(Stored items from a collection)
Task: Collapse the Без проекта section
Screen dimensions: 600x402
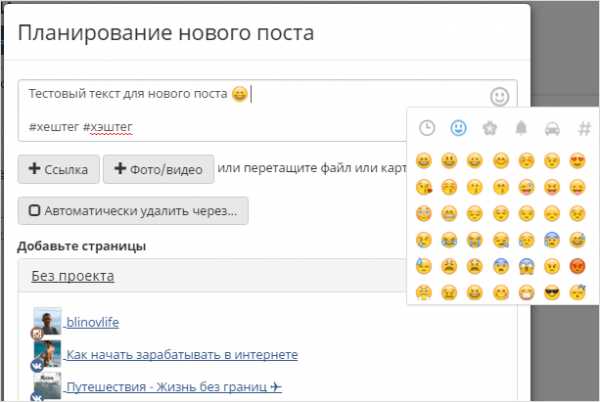Action: (x=73, y=276)
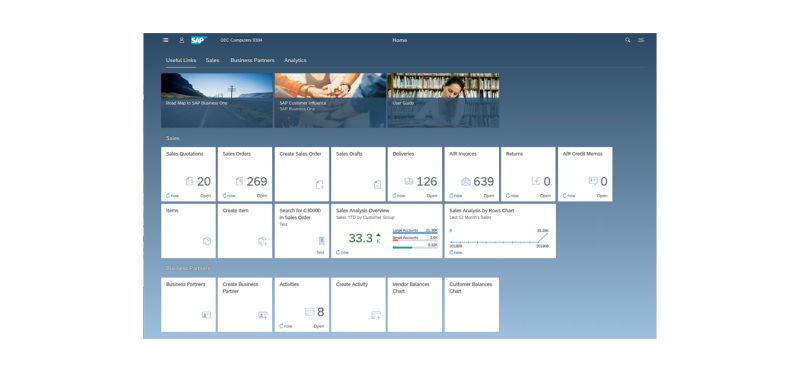
Task: Refresh the Sales Analysis Overview tile
Action: click(x=342, y=252)
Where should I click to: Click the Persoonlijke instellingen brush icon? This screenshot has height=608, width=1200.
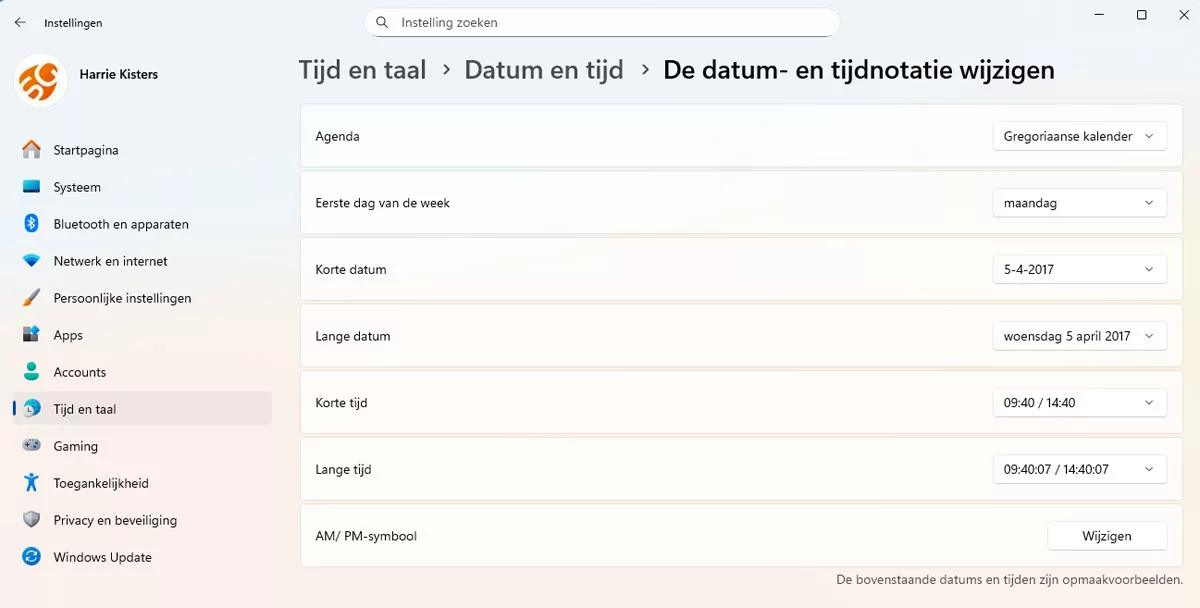click(x=32, y=298)
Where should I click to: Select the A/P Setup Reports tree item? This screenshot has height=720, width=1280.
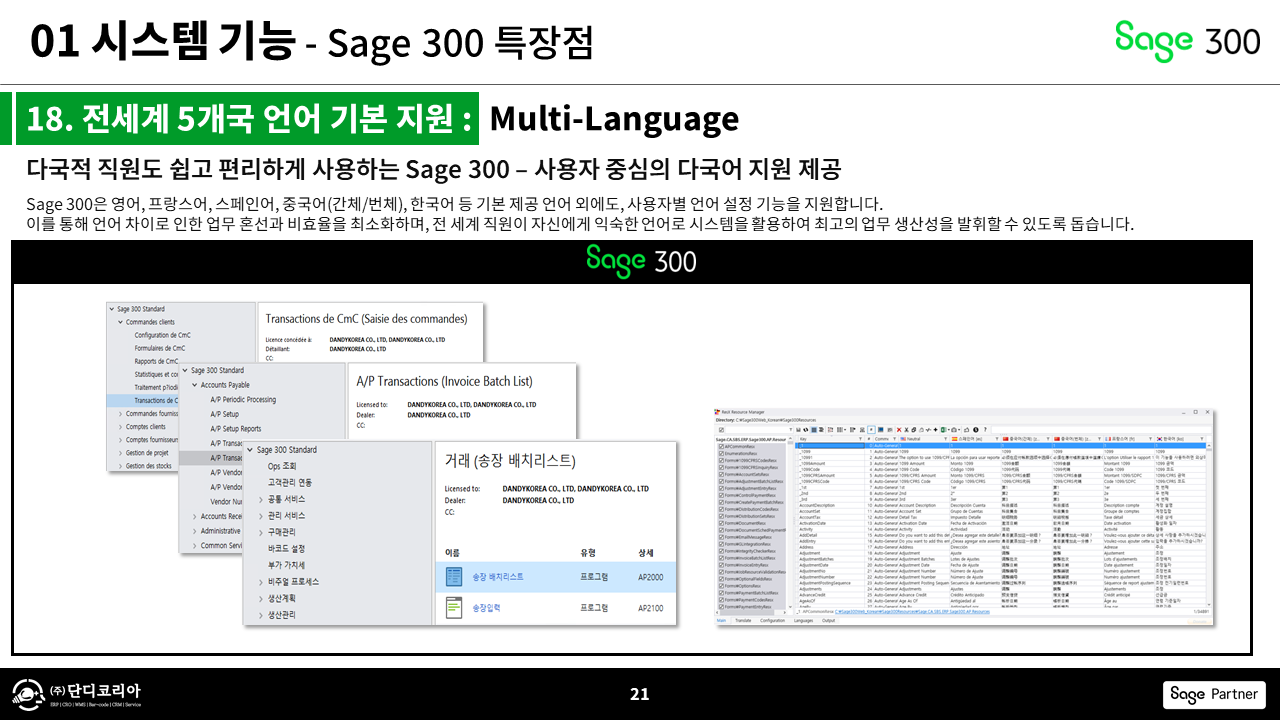pos(235,428)
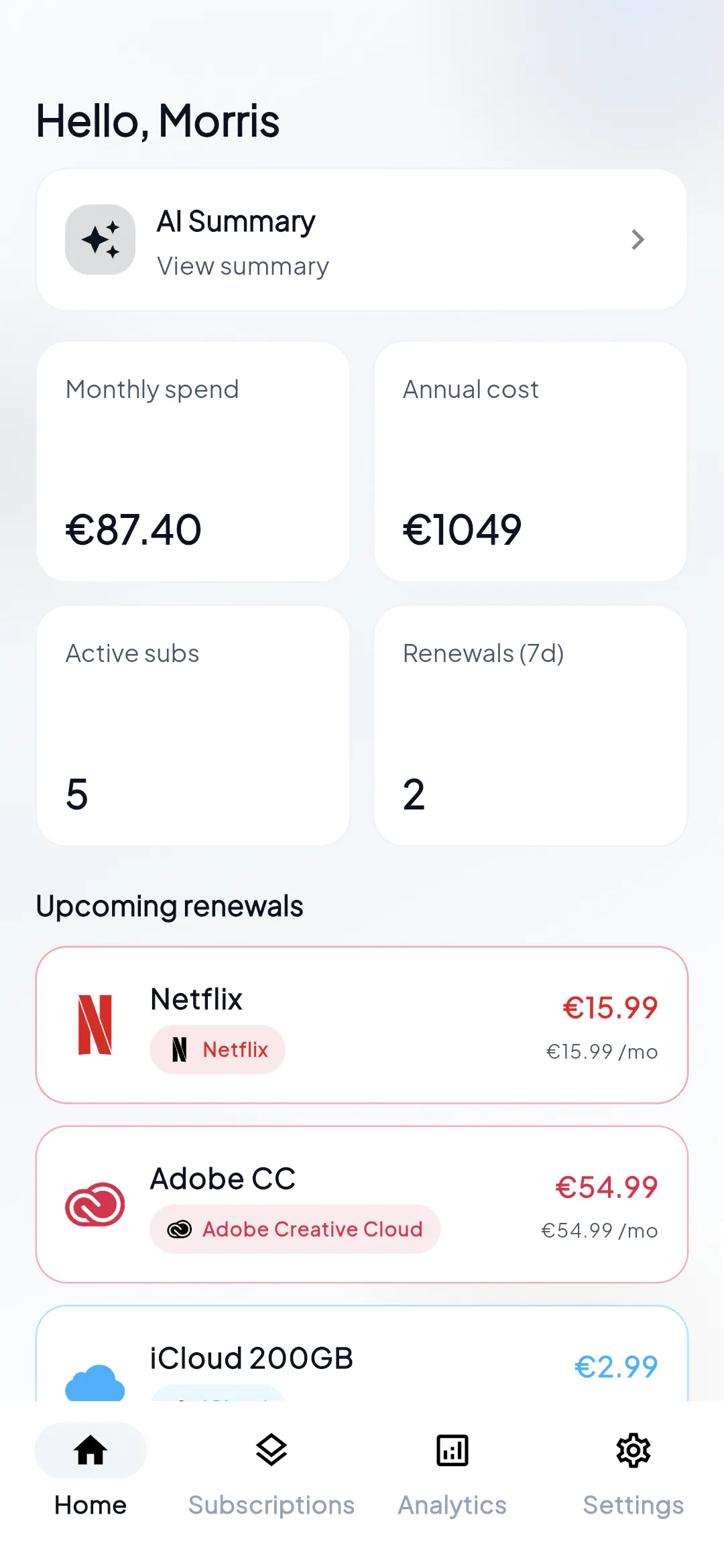Open the Annual cost card
The height and width of the screenshot is (1568, 724).
click(x=530, y=462)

**Work instructions**: Beginning with the line that contains "Where should I click to: Select" and ending with the last line of the data, transcribe each line exactly; pictures stay out.

**Result of this exercise**:
Where should I click to: Select the A/P Setup Reports tree item? This screenshot has height=720, width=1280.
pos(235,428)
Open the Annual cost card
The height and width of the screenshot is (1568, 724).
click(x=530, y=462)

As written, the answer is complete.